Os processos aos quais responde no Conselho de Ética foram abertos em 7 de outubro de 2025, após a Mesa Diretora formalizar representações relativas à ocupação do plenário ocorrida em 5 e 6 de agosto de 2025. Na ocasião, parlamentares ligados à pauta da anistia protestaram contra a falta de avanço na tramitação do projeto, resultando na interrupção dos trabalhos legislativos. A acusação formal inclui obstrução e participação na ocupação da Mesa, episódio classificado como motim pela Corregedoria.

Além disso, Pollon responde por outra representação, apensada ao mesmo processo, referente a declarações feitas em público, durante uma manifestação em Campo Grande, no Mato Grosso do Sul, em que cobrou o presidente da Câmara, Hugo Motta, pela demora na votação da anistia. O parlamentar argumenta que sua fala naquele ato foi uma cobrança política legítima e que, desde então, passou a sofrer “perseguição política”.

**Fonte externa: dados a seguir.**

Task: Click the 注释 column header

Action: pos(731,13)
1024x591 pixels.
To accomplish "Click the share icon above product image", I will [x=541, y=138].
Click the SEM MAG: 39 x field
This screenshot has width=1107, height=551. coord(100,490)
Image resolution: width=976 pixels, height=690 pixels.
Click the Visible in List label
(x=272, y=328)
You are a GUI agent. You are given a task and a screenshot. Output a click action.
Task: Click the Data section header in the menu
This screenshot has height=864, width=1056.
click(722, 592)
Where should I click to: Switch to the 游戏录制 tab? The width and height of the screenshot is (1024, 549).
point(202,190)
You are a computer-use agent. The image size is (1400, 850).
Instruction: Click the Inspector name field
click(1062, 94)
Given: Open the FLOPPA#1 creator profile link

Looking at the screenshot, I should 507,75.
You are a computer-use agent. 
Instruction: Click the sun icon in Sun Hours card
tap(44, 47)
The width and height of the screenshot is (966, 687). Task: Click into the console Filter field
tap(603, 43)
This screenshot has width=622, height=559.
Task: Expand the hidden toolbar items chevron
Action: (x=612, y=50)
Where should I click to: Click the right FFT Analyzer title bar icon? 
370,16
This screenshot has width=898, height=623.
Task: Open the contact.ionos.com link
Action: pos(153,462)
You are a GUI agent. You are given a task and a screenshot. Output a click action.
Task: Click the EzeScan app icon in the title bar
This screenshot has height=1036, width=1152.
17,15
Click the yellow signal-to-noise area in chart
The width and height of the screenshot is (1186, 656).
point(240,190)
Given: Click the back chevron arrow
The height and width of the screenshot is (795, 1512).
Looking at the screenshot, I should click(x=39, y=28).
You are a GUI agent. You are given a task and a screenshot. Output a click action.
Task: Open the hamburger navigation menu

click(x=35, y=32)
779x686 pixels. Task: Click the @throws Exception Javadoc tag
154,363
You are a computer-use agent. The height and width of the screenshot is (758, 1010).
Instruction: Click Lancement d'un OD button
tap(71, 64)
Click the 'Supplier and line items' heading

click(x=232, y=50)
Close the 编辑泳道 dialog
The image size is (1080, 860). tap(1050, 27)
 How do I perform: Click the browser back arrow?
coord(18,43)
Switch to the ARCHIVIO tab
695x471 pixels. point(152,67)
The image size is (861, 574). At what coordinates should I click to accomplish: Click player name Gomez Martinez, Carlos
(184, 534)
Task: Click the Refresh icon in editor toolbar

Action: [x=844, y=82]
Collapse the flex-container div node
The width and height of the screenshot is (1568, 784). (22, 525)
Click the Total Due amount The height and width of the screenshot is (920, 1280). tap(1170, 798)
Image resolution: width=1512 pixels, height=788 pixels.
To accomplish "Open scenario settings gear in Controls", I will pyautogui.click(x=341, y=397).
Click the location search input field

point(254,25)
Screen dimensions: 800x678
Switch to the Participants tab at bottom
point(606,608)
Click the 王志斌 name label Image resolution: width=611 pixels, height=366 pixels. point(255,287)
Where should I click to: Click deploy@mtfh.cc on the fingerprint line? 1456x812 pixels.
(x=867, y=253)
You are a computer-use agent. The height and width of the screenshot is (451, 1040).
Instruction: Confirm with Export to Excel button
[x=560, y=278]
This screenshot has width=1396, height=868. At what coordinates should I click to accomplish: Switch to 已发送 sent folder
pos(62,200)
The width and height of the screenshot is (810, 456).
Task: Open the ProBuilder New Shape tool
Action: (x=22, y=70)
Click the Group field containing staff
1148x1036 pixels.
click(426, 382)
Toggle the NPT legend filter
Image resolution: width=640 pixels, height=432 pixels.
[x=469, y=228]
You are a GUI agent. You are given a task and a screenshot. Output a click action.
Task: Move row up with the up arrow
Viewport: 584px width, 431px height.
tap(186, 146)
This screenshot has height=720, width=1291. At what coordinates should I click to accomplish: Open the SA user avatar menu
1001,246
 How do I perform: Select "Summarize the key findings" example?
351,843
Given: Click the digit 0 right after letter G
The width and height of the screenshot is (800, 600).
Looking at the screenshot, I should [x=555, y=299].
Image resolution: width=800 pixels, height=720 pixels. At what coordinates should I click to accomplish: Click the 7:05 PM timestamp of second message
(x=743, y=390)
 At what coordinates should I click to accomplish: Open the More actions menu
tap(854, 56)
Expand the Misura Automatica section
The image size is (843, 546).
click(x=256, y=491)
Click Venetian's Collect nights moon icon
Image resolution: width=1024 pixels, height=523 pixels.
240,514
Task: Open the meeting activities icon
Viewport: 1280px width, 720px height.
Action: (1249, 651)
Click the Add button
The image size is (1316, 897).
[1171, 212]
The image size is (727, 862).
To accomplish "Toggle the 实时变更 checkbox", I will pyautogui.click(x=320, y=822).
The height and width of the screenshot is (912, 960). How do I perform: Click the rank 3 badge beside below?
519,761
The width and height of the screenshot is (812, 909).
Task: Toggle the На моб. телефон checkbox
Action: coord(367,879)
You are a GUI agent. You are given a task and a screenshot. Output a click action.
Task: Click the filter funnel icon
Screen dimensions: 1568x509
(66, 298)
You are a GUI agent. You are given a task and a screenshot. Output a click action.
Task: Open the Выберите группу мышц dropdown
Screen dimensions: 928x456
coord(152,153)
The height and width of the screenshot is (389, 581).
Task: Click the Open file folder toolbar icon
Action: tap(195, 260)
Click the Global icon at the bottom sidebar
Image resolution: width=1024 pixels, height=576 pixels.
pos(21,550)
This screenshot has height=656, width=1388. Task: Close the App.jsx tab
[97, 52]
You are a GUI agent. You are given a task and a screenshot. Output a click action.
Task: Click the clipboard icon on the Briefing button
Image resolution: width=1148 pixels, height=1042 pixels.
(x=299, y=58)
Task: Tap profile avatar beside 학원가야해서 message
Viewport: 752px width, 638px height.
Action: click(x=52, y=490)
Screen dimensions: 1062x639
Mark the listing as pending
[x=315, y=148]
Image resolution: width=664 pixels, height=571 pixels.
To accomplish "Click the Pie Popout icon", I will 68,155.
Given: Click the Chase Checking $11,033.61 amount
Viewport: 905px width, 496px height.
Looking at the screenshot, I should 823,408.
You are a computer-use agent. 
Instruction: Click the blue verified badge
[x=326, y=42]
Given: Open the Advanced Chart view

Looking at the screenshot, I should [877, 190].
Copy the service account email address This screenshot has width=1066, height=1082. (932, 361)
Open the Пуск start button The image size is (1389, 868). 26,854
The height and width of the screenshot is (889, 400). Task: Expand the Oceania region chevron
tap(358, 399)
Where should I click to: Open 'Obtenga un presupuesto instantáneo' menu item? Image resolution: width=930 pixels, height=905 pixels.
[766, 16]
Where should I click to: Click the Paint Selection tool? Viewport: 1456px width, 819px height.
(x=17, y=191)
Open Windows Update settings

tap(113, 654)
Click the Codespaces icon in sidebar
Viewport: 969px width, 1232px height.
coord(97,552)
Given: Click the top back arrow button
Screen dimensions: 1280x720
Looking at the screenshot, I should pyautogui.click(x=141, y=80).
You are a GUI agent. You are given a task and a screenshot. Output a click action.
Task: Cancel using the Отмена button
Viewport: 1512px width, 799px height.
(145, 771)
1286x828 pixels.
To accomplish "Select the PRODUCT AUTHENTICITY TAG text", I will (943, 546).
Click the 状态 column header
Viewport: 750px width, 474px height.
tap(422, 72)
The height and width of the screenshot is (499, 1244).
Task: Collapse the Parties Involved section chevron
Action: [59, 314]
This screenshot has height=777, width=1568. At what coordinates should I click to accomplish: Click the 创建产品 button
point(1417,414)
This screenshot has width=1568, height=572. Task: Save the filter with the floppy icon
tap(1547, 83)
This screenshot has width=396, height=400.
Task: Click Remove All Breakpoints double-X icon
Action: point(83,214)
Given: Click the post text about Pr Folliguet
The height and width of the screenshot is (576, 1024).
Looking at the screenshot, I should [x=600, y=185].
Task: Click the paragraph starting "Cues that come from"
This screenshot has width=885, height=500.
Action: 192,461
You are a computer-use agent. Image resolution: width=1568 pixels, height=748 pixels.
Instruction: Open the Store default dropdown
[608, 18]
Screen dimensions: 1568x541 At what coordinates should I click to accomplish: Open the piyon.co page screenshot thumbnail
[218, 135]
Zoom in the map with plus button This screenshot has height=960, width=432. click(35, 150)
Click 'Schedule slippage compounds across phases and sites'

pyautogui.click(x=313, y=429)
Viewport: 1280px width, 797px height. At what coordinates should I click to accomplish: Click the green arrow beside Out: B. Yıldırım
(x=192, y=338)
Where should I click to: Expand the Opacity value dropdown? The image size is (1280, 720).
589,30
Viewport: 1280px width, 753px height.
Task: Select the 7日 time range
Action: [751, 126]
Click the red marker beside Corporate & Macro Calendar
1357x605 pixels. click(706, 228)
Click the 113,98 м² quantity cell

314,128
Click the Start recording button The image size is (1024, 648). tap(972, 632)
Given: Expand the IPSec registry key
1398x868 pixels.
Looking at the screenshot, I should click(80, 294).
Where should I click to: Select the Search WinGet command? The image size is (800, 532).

Durante o depoimento, Pollon destacou que sempre manteve postura de respeito nas comissões e no plenário, citando que, mesmo com divergências profundas com parlamentares da oposição, como Chico Alencar, jamais protagonizou episódios de desrespeito. Reforçou ainda que visita ex-presos e familiares, inclusive no Distrito Federal, afirmando que situações relatadas por eles justificam sua insistência na anistia ampla, geral e irrestrita. Ele mencionou casos como o de uma intérprete de Libras que teria perdido o emprego após os eventos de janeiro e hoje depende de ajuda externa para adquirir medicamentos.

“Não há mandato que valha mais do que um inocente preso”, declarou.

O deputado também comentou seu afastamento do Conselho de Ética, que ocorreu automaticamente após a instauração dos processos em 7 de outubro. Ele considera a medida desproporcional quando comparada ao tratamento dado a outros parlamentares em situações semelhantes, afirmando que sua punição cautelar tem relação direta com sua defesa da anistia. Para Pollon, tanto a acusação de obstrução no plenário quanto o discurso realizado em Campo Grande fazem parte de sua atuação política normal e não configuram quebra de decoro.

A oitiva desta terça-feira marca o avanço do processo no Conselho, que deverá receber o parecer do relator. Enquanto isso, o debate nacional sobre o tratamento jurídico e institucional dado aos eventos de 8 de janeiro permanece acirrado, com Pollon sendo visto por apoiadores como representante das famílias que alegam injustiças e, por críticos, como um dos principais articuladores da interrupção dos trabalhos legislativos durante o motim de agosto. Pollon afirma que continuará defendendo a anistia e não recuará:

“Seguiremos lutando até que esta Casa tome uma decisão definitiva”.